Bondi Junction stabbings: lack of mental health care ‘a problem that is fixable’, inquest told | Bondi Junction stabbings

Significant reform of the mental health sector is needed to keep people safe; The criminal investigation into the mass stabbing at Bondi Junction is said to be nearing its conclusion.
Joel Cauchi, 40, killed Ashlee Good, 38, Jade Young, 47, Yixuan Cheng, 27, Pikria Darchia, 55, Dawn Singleton, 25, and Faraz Tahir, 30, and injured 10 others before he was shot dead by police inspector Amy Scott at Westfield Bondi Junction on April 13, 2024.
In May, a five-week coroner’s inquest into seven deaths revealed how the “extremely ill” man from Queensland evaded the healthcare network and stopped taking medication for schizophrenia five years ago.
Cauchi, who was homeless at the time of the attack, developed an obsession with violence, knives and serial killers, and with some “basic planning” he carried out a mass stabbing similar to the one he searched for online.

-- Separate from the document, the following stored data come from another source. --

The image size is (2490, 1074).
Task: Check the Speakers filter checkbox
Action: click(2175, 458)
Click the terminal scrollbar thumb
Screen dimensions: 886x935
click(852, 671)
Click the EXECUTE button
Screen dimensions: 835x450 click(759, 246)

Final statements were made in the New South Wales coroner’s court on Tuesday and senior counsel assisting the inquest, Dr. Peggy Dwyer SC asked: “Why did Joel Cauchi carry out the attack, how did it get so bad and were there opportunities to prevent him from falling into psychosis?”
Dwyer said there was a serious lack of community-based treatment and housing for seriously mentally ill people in both Queensland and NSW.

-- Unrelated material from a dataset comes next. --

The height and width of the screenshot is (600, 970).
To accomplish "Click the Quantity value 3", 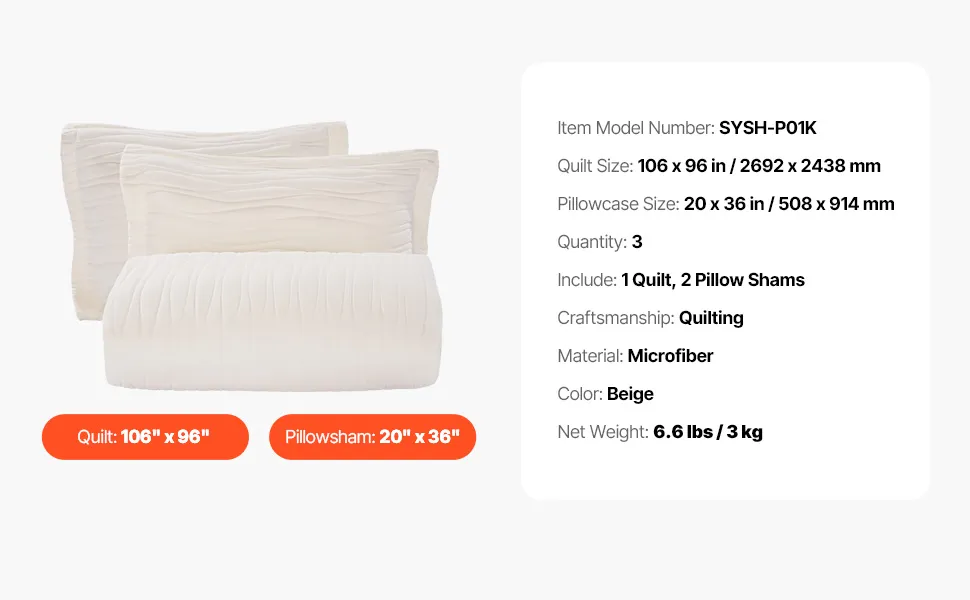I will [637, 242].
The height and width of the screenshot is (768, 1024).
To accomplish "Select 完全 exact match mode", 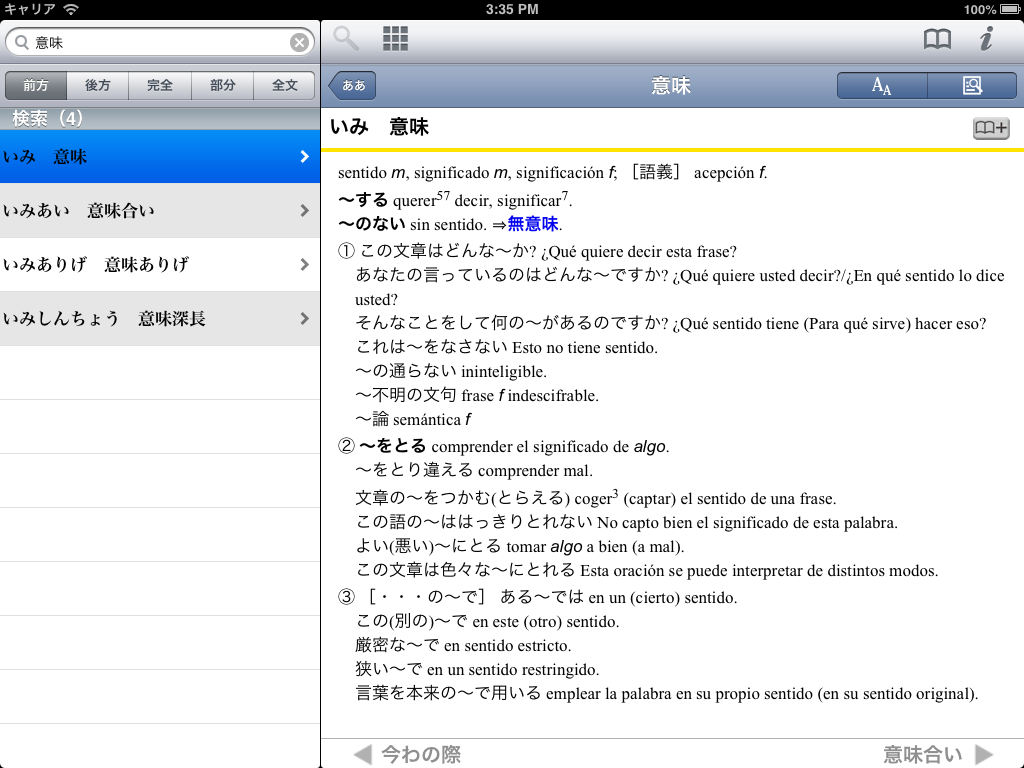I will point(160,86).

“It’s not a political statement to say we need significant investment in these areas to keep people safe,” he told the court.
In a striking example of the inadequacy of existing services, he said in 1991 there were approximately 1,150 short-stay beds in Sydney’s four main inner-city hostels. Homeless people could eat, sleep, and receive psychiatric care and advanced services in these hostels.
Today there were fewer than 300 temporary beds and free psychiatric care was available in only two areas in Sydney.
“This is a limited problem that can be fixed,” he said.
Dwyer said flaws in the mental health system date back to the 1960s, when institutionalization began and mental health policy and service delivery shifted away from mental hospitals and toward services provided in community settings.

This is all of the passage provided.